Task to complete
Locate every row below that contains the word "accomplish", and copy each of those rows out in full.

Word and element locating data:
▼

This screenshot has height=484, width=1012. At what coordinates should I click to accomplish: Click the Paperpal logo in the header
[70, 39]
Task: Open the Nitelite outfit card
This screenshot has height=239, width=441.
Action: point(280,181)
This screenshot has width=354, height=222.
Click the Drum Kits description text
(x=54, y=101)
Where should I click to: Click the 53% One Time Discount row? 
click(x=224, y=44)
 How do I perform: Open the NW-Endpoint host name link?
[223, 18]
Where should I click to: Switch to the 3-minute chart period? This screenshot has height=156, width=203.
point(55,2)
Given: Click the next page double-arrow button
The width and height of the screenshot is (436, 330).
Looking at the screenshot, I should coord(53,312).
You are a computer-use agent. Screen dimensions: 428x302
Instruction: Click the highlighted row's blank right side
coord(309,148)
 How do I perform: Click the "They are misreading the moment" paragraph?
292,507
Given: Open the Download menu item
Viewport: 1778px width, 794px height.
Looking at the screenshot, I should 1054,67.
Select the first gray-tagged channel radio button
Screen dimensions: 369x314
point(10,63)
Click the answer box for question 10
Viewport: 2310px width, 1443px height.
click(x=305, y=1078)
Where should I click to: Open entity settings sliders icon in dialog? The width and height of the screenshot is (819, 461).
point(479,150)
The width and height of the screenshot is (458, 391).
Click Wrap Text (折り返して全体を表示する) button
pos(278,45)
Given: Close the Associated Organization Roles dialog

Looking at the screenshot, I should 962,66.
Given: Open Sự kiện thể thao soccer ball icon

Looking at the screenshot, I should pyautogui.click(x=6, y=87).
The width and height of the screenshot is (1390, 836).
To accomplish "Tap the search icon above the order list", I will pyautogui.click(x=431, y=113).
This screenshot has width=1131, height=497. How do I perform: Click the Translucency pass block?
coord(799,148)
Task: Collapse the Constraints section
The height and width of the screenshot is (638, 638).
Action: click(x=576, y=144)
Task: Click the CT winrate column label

▲

Completed task
This screenshot has height=484, width=1012. At what coordinates should I click to accomplish: Click the Paperpal logo in the header
To accomplish "Tap the search icon above the order list", I will pyautogui.click(x=431, y=113).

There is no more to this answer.